Blog

2026-06-06 · 9 min read

How to Make Your Vibe-Coded Project Live

A plain-English guide for turning an AI-built project on your laptop into a real link people can visit.

The simple goal

If your project opens on your laptop, you have a working private version. Going live means turning that private version into a public version with a real link, a real name, and a setup that keeps running when your laptop is closed.

This guide is for people who built something on their own computer with Cursor, Claude, Gemini, or AI-generated local code and now want users, testers, customers, or friends to open it without asking for your computer.

  • Create a public link people can open.
  • Connect a domain name like yourapp.com.
  • Keep private keys and passwords out of the code.
  • Make sure forms, login, payments, email, and data still work.
  • Check that the app keeps running after you leave.

What "live" really means

A live app is more than a folder of code. It has a public home, usually a website address. It has a place to run, like a hosting service. It has settings for things you do not want public, like payment keys, AI keys, and email passwords.

You may hear words like hosting, server, VPS, Docker, DNS, SSL, or database. Do not start with those words. Start with what your app needs to do for a real person.

  • If people only need to read a page, the setup can be simple.
  • If people need to log in, save data, upload files, pay, or receive emails, the setup needs more care.
  • If the app uses AI keys, those keys must stay private on the server side.

The beginner launch path

First, write down what a user should be able to do: open the app, sign up, submit a form, upload something, pay, or use an AI feature. Then check whether each of those things works outside your laptop.

Next, choose the simplest place to host it. Some apps fit a website platform. Some need a managed app platform. Some need a rented server. The right choice depends on what your app does, not on which tool sounds most technical.

  • Step 1: test the app locally and list every feature users need.
  • Step 2: choose where the public version will run.
  • Step 3: connect the domain.
  • Step 4: add private settings safely.
  • Step 5: test the public link like a first-time visitor.

Where people usually get stuck

Most vibe-coded projects do not fail because the idea is bad. They fail because the project was built for your laptop, then shared before it was prepared for strangers, search engines, phone screens, and real traffic.

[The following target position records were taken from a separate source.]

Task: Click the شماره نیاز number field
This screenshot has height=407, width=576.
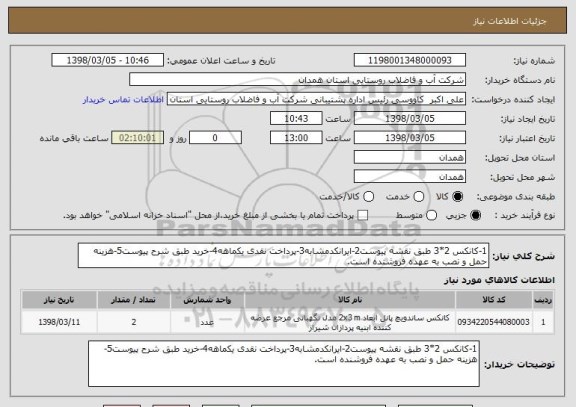Action: 410,60
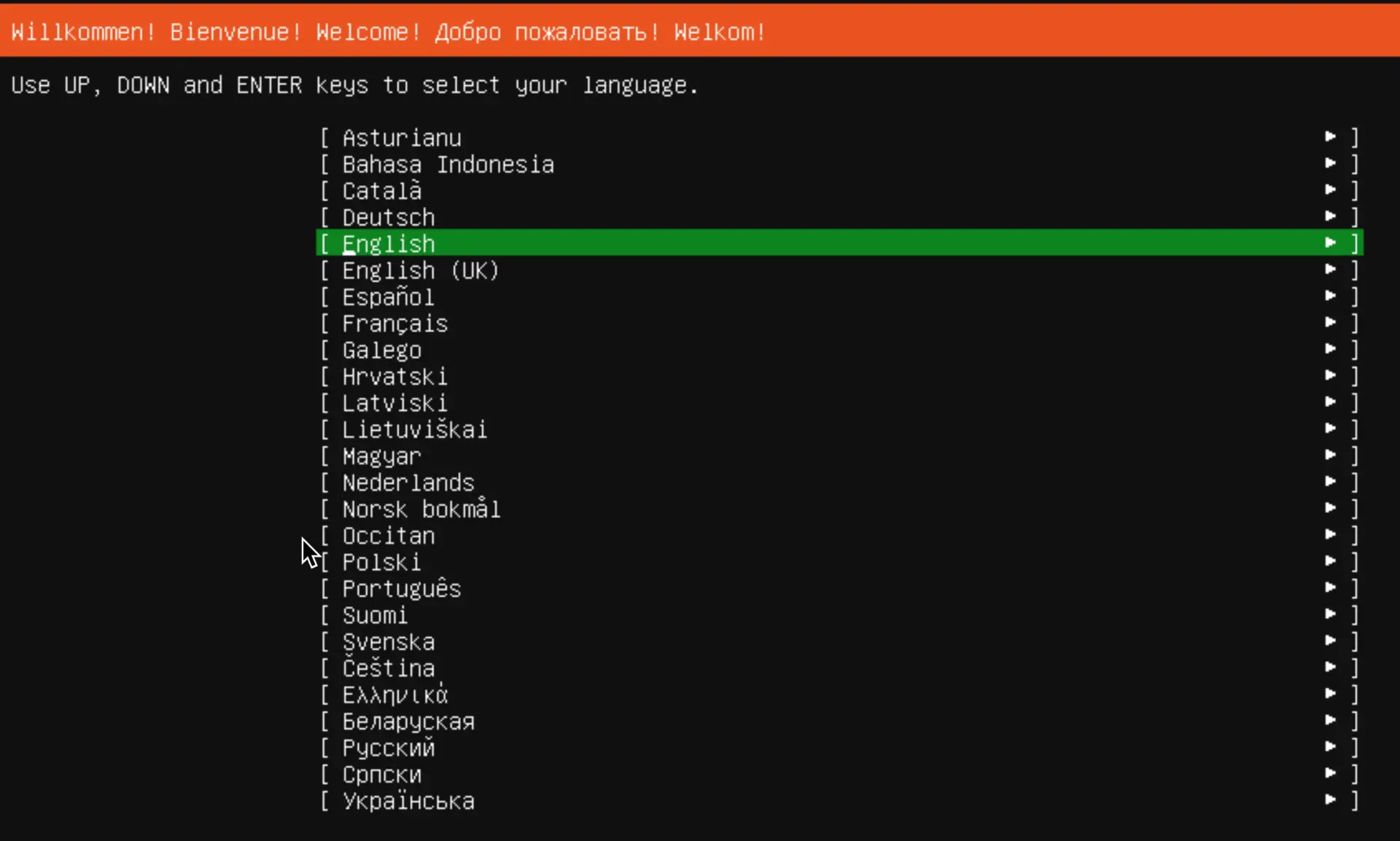Screen dimensions: 1400x841
Task: Select Русский as the language
Action: (x=388, y=748)
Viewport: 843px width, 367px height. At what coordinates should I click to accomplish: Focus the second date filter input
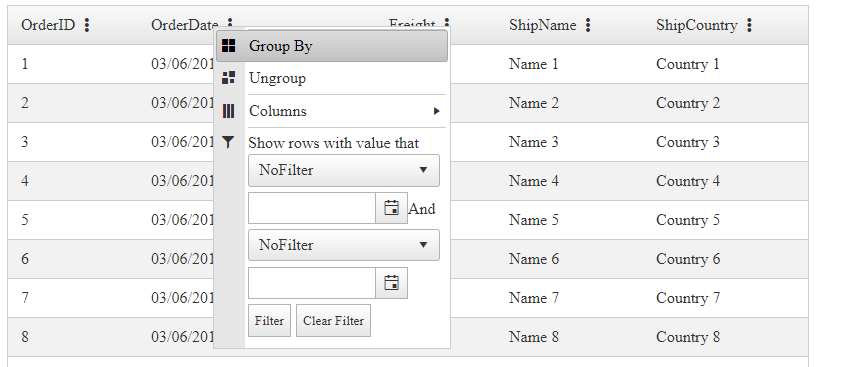(312, 283)
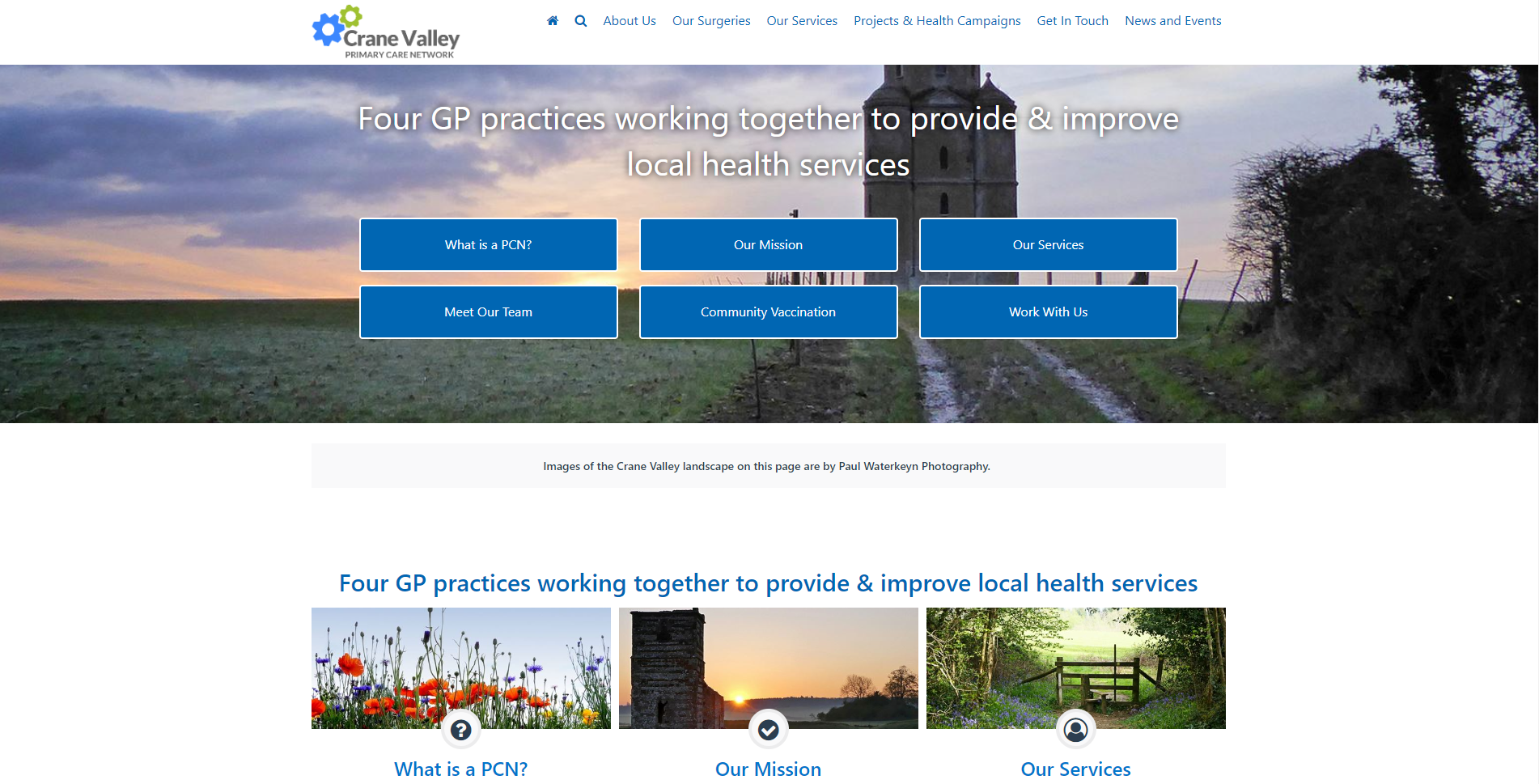Image resolution: width=1539 pixels, height=784 pixels.
Task: Select the Meet Our Team button
Action: 488,312
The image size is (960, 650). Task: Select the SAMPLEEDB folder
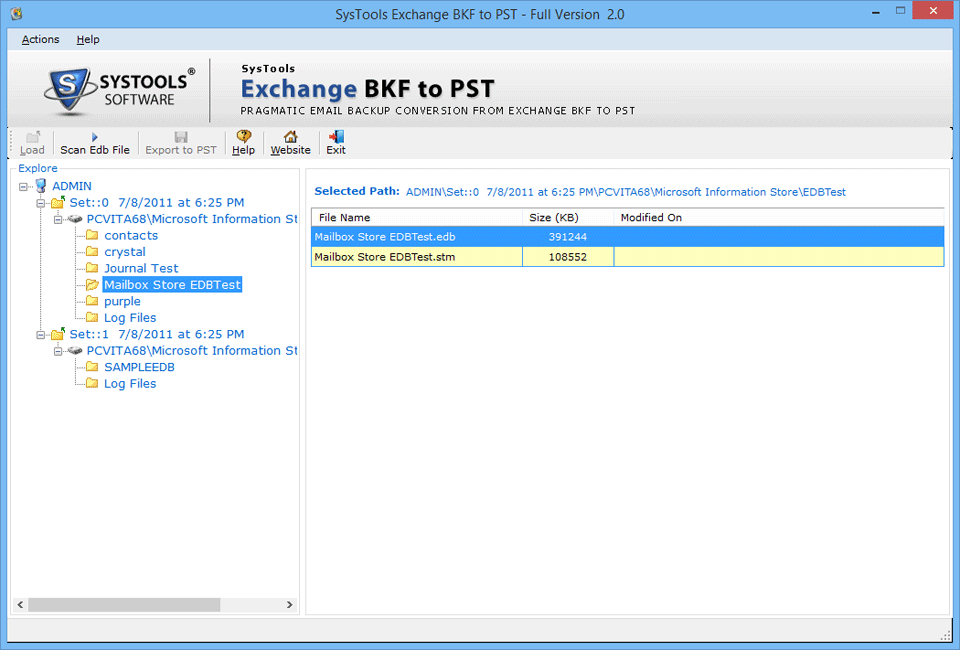tap(139, 367)
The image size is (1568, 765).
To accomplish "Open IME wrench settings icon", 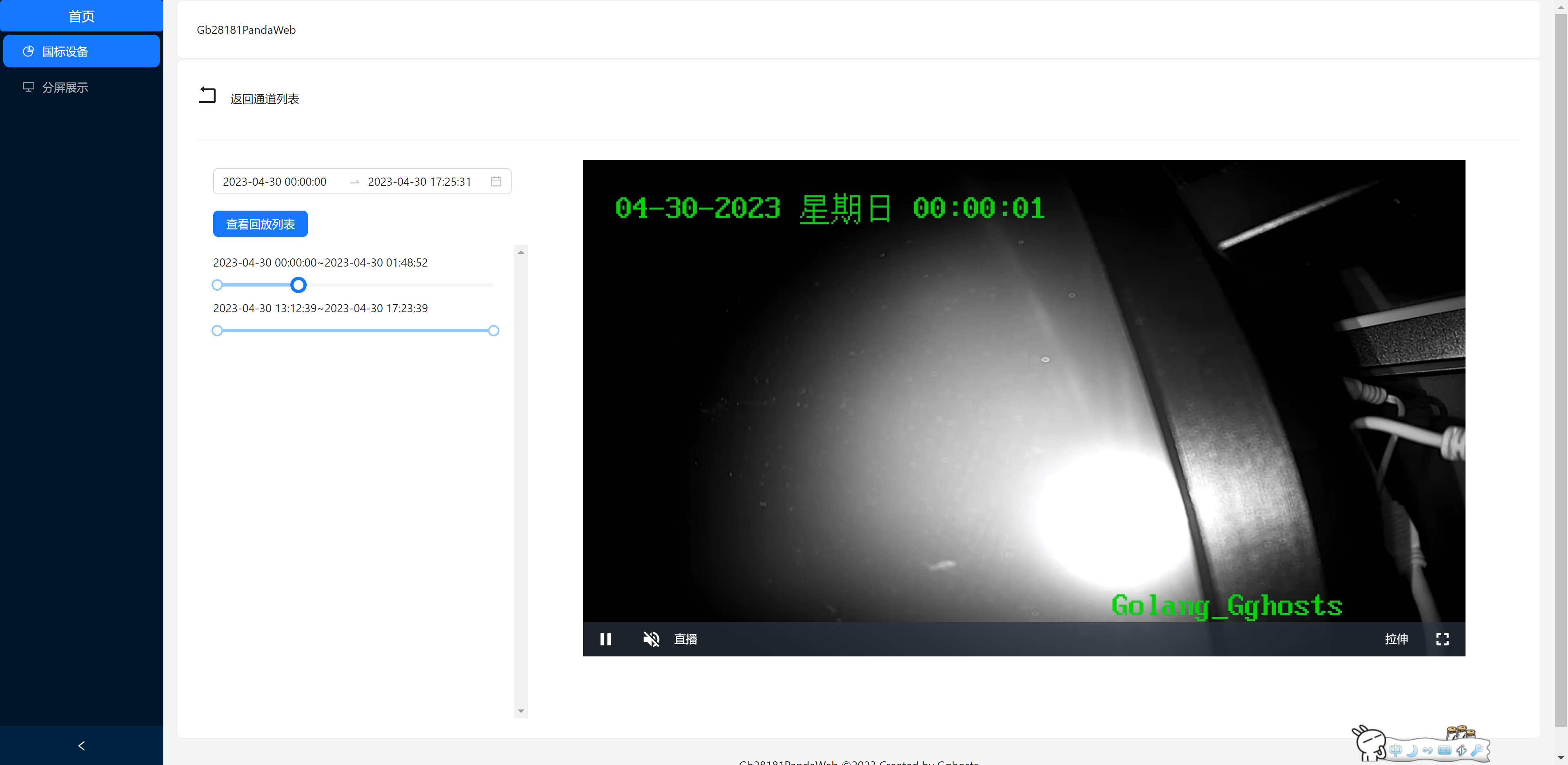I will 1476,750.
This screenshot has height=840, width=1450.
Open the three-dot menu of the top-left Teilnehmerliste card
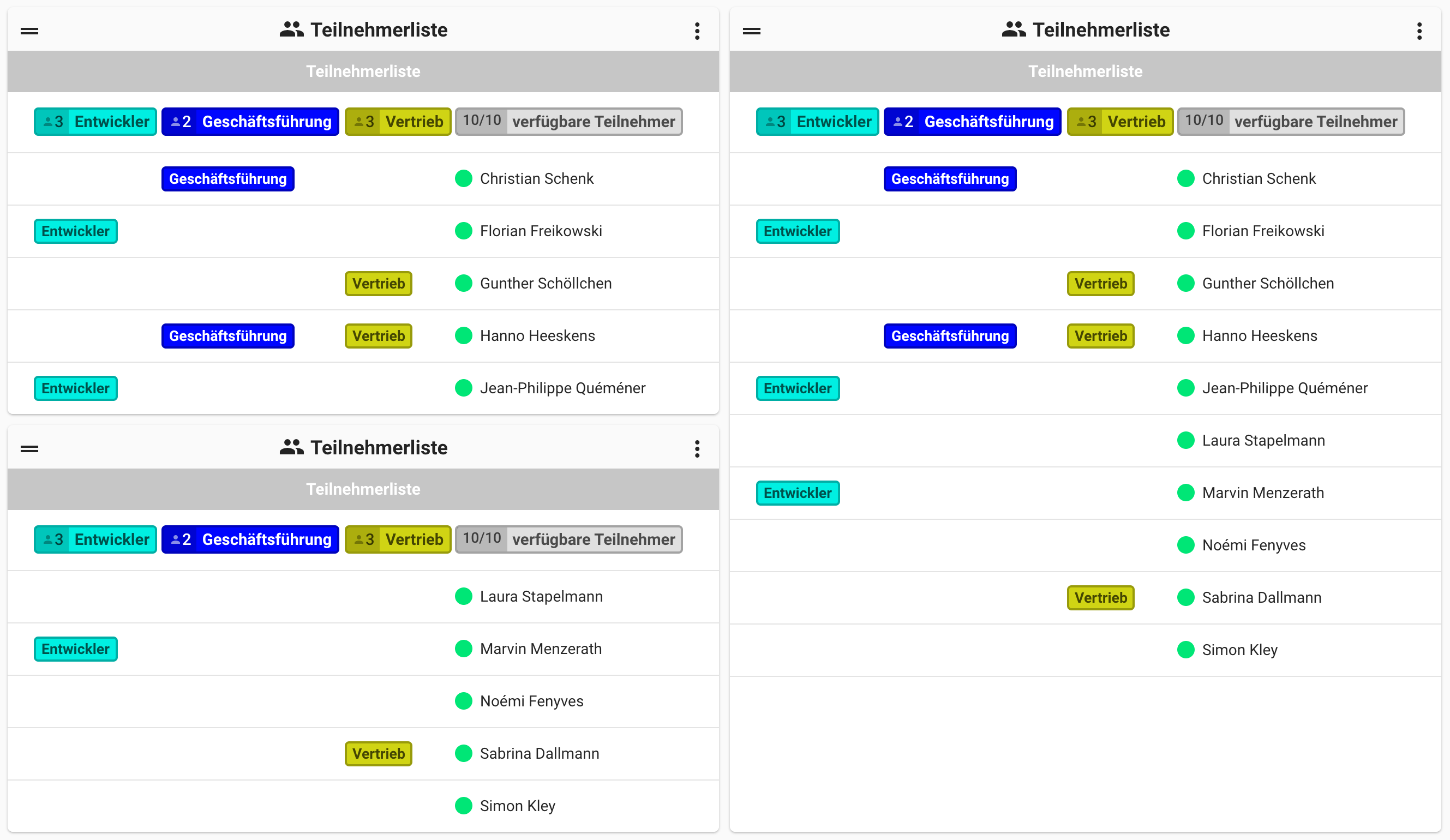[697, 31]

  • The link works for you but not for other people.
  • The app opens, but login or forms fail.
  • Emails never arrive.
  • Google does not show the page.
  • The app sleeps, crashes, or loses data.
  • The mobile version looks broken.

Short checklist

  • Can a stranger open the app from a public link?
  • Does the app work on a phone?
  • Does every form, login, payment, email, or AI feature work live?
  • Is there a clear page title and description for Google?
  • Are private keys hidden from visitors?
  • Do you know what to do if the app goes down?